Problem to work on: Rewrite the material from the line containing "This screenshot has height=608, width=644." through the line containing "Action: click(x=501, y=198)", inclusive, changing "moving average" to "signal line" and keeping everything else the same. Leave the pictures out of your version.

Source data:
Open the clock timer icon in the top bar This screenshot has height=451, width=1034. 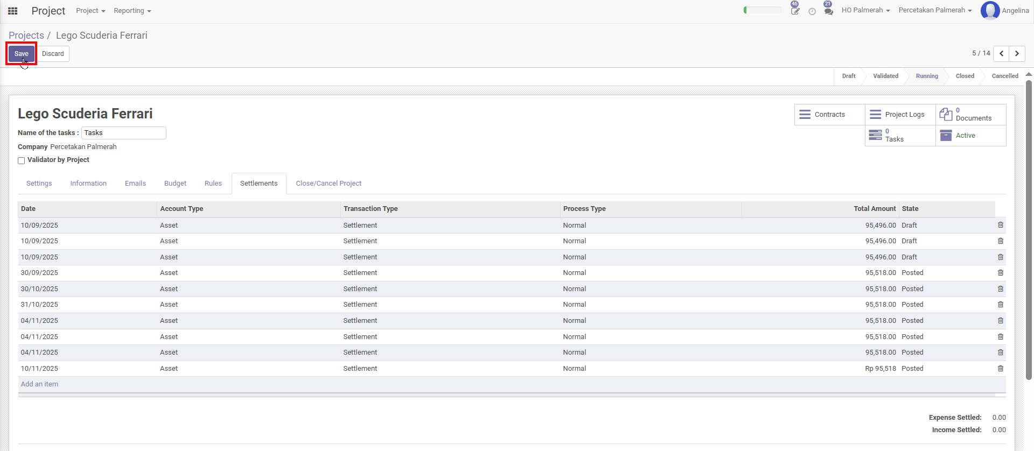click(812, 11)
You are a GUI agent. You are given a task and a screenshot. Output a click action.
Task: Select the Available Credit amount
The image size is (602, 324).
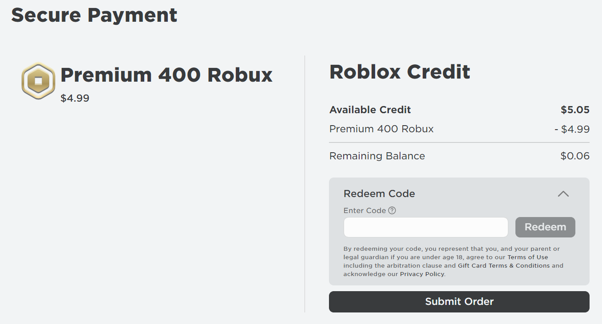[x=575, y=110]
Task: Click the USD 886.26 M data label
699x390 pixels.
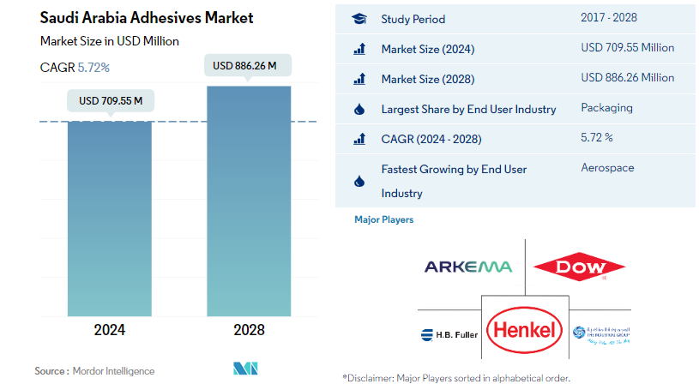Action: tap(249, 64)
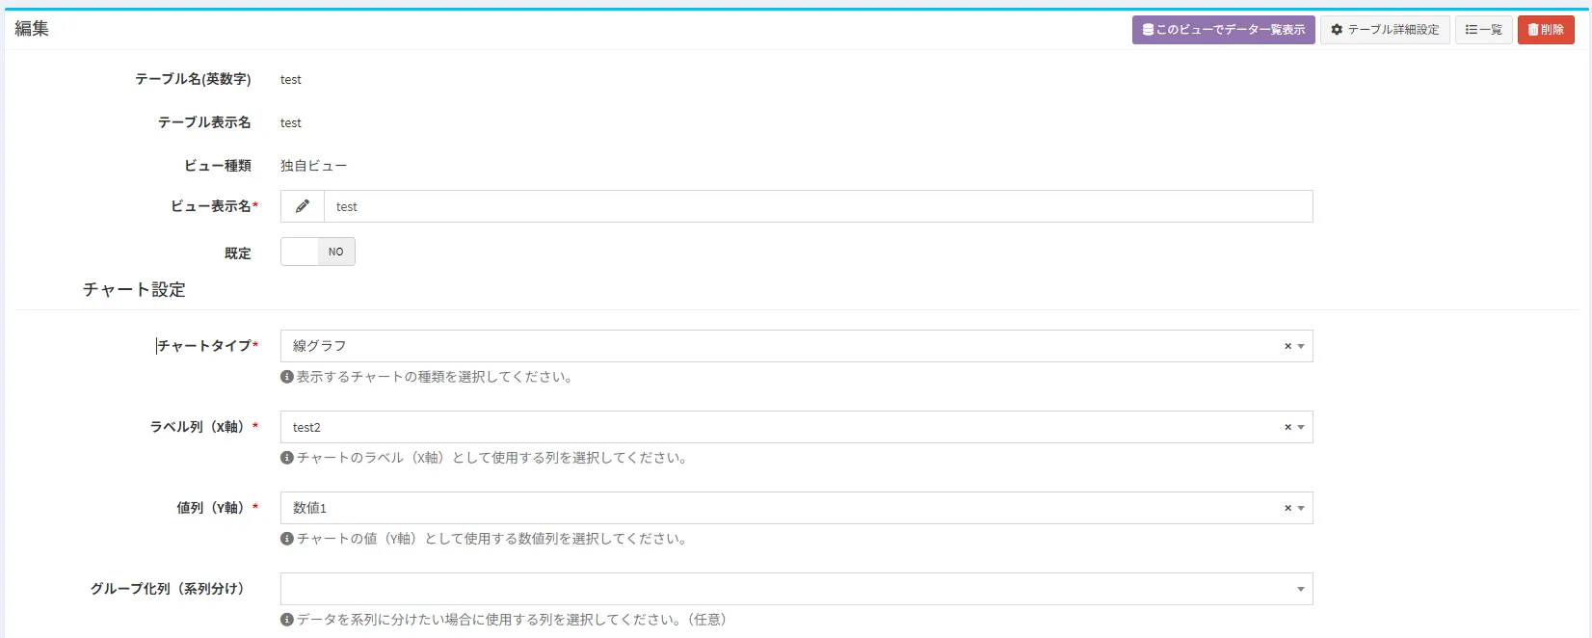Click the info icon under 値列（Y軸）
Viewport: 1592px width, 638px height.
287,539
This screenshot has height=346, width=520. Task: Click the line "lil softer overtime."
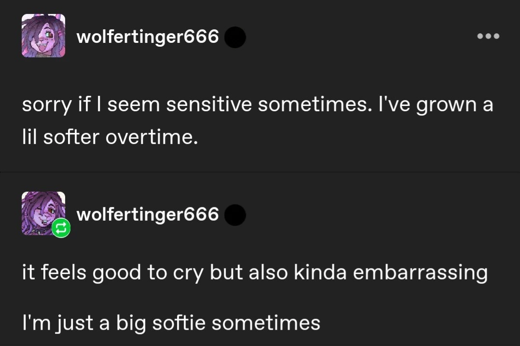click(x=110, y=138)
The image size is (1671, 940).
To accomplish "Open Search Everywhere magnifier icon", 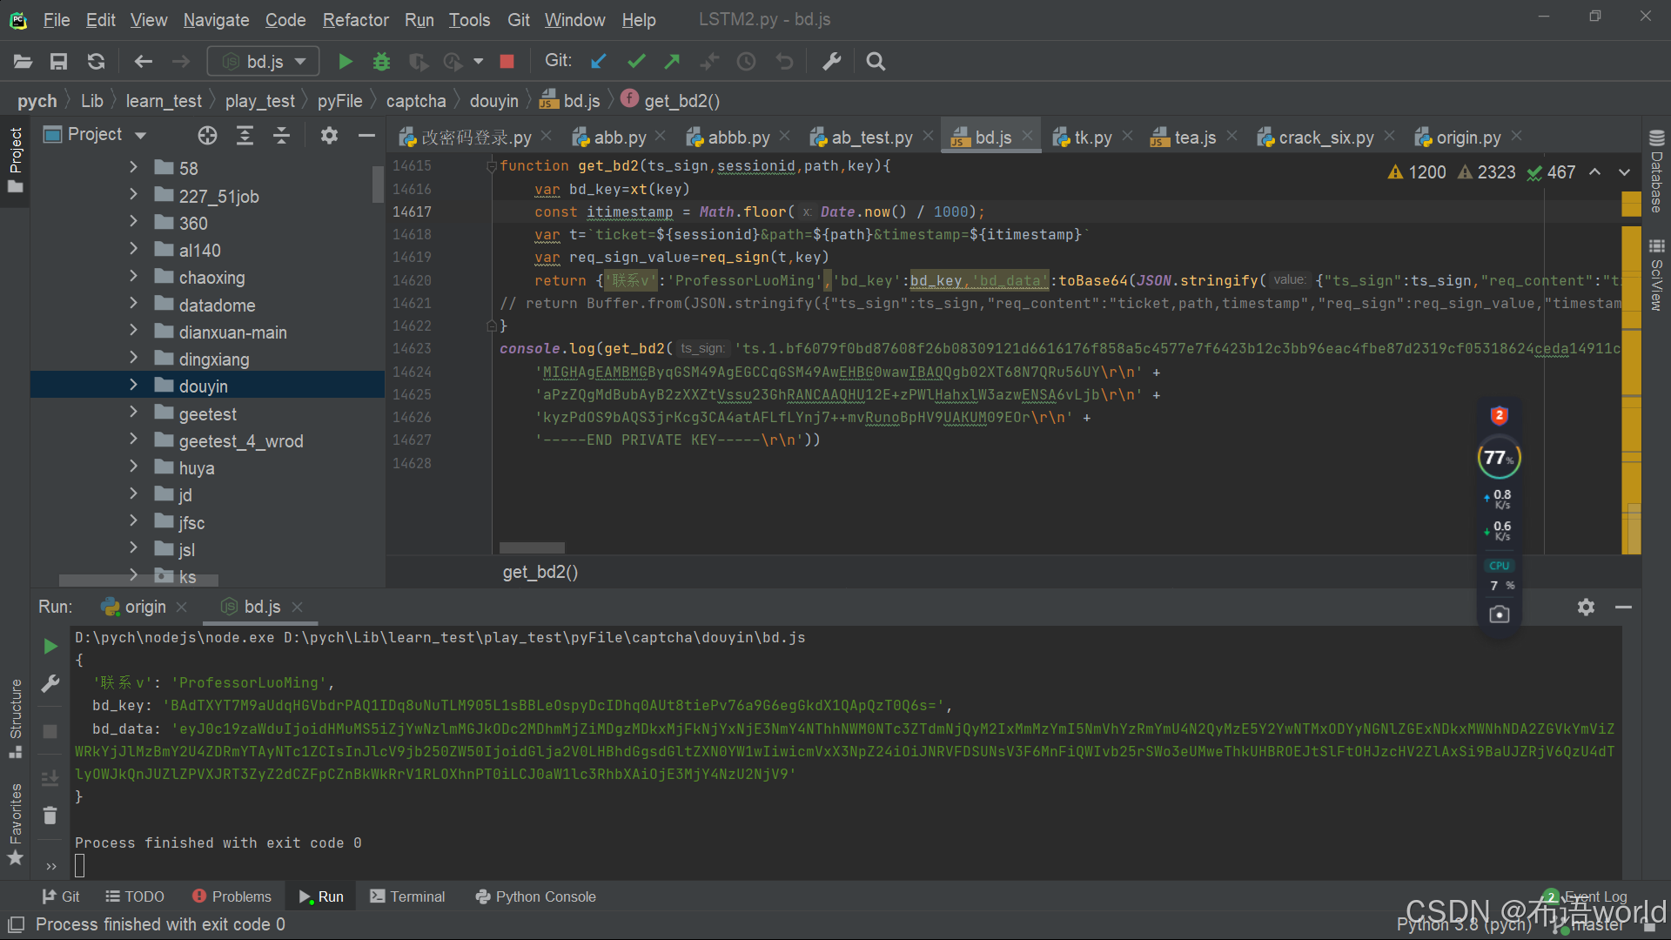I will pos(876,62).
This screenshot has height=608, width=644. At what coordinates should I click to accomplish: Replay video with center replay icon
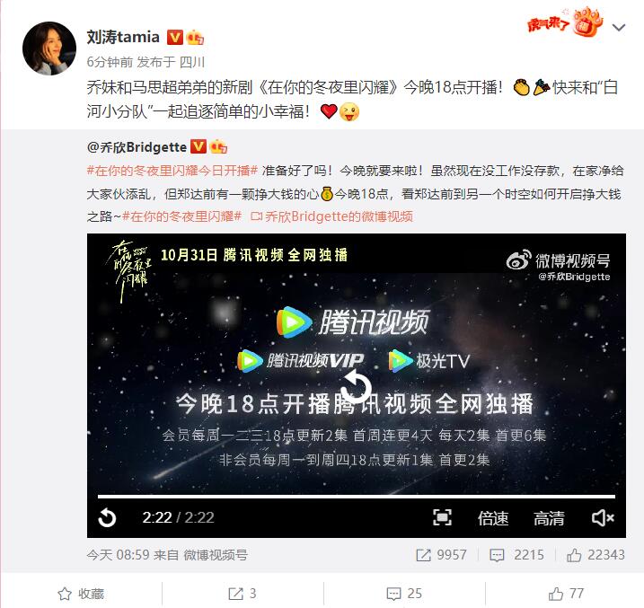356,385
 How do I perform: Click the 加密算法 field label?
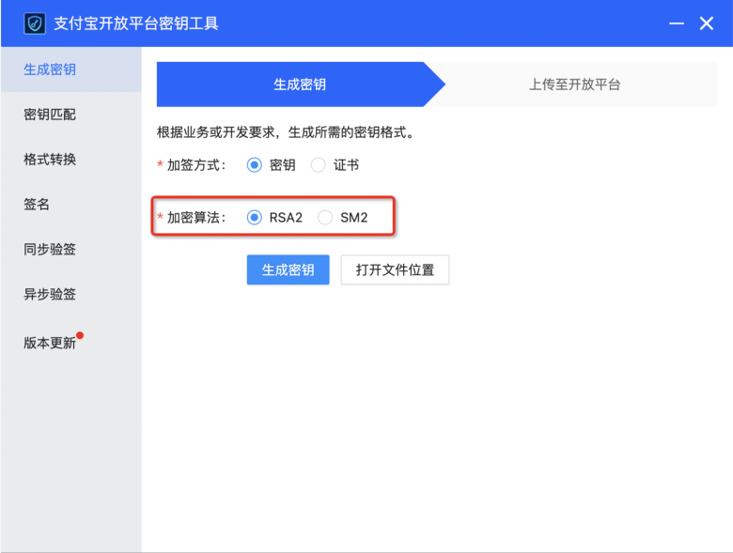pos(195,218)
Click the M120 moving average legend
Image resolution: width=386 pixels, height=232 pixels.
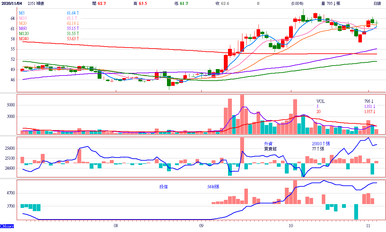click(x=23, y=34)
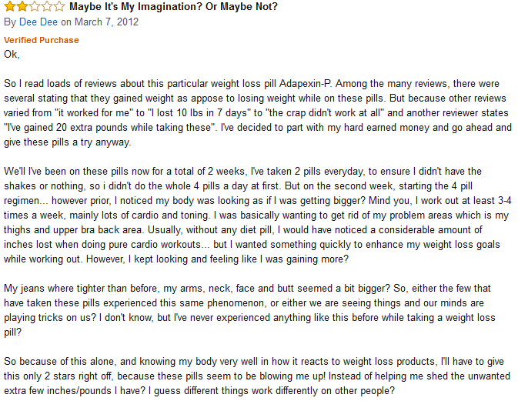Click the second filled gold star
The width and height of the screenshot is (518, 401).
tap(22, 6)
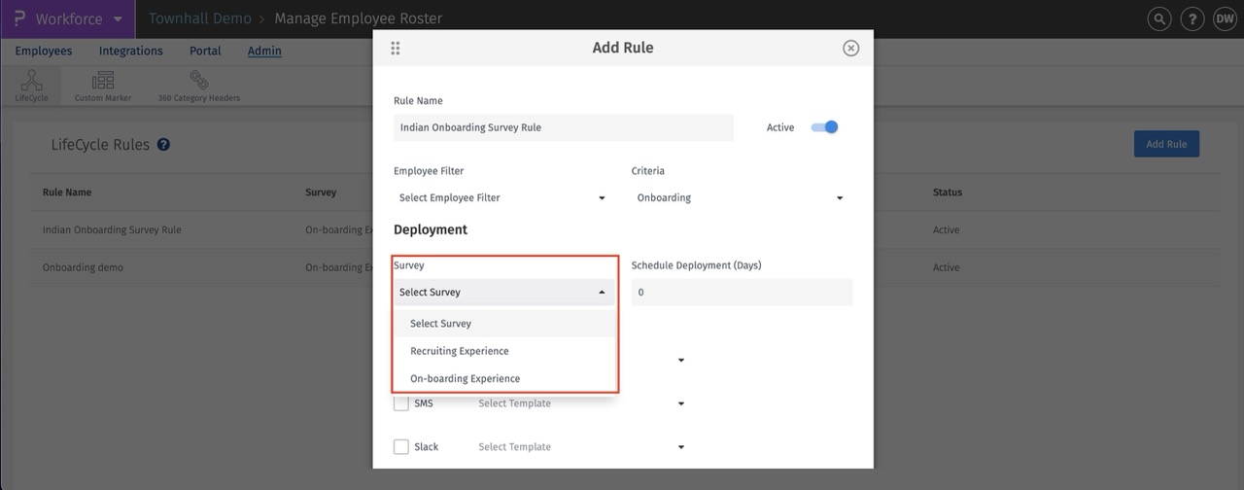The height and width of the screenshot is (490, 1244).
Task: Expand the Employee Filter dropdown
Action: click(x=501, y=198)
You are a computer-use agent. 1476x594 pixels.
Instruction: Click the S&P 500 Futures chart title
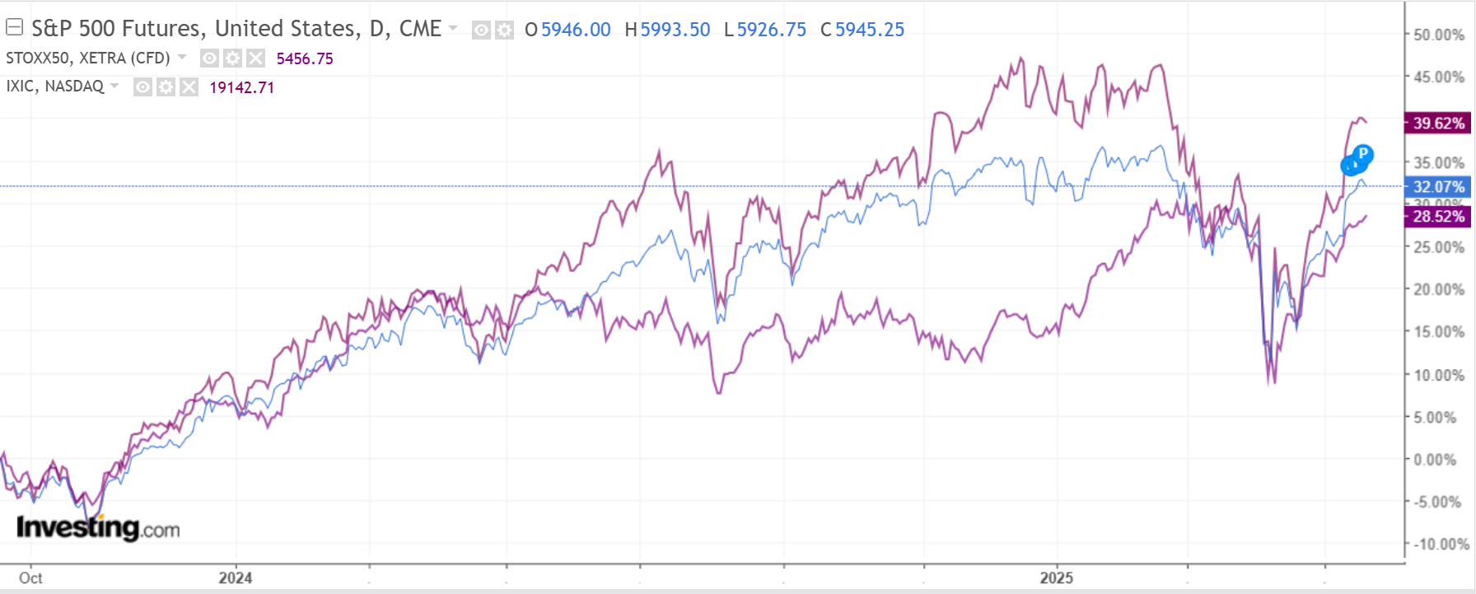[236, 29]
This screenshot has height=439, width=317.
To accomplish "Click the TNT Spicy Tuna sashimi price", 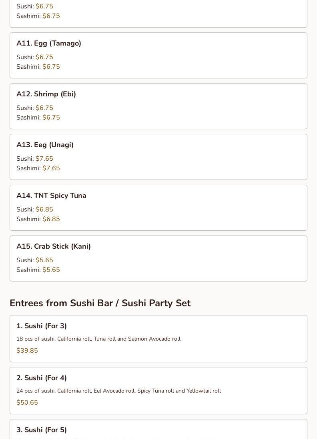I will 51,219.
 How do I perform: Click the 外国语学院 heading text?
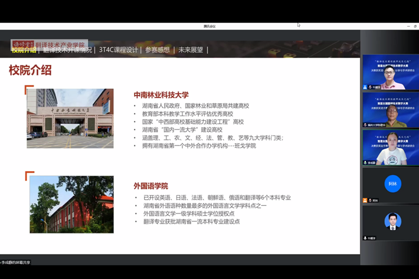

Expected answer:
This screenshot has height=608, width=644. At what coordinates should I click to accomplish: Replay video with center replay icon
356,385
 How do I perform: Click the 加密算法 field label?
pos(195,218)
Click the M120 signal line legend
Image resolution: width=386 pixels, height=232 pixels.
click(x=23, y=34)
Click the second filled gold star
The width and height of the screenshot is (518, 401).
tap(22, 6)
The height and width of the screenshot is (490, 1244).
Task: Expand the Employee Filter dropdown
Action: click(x=501, y=198)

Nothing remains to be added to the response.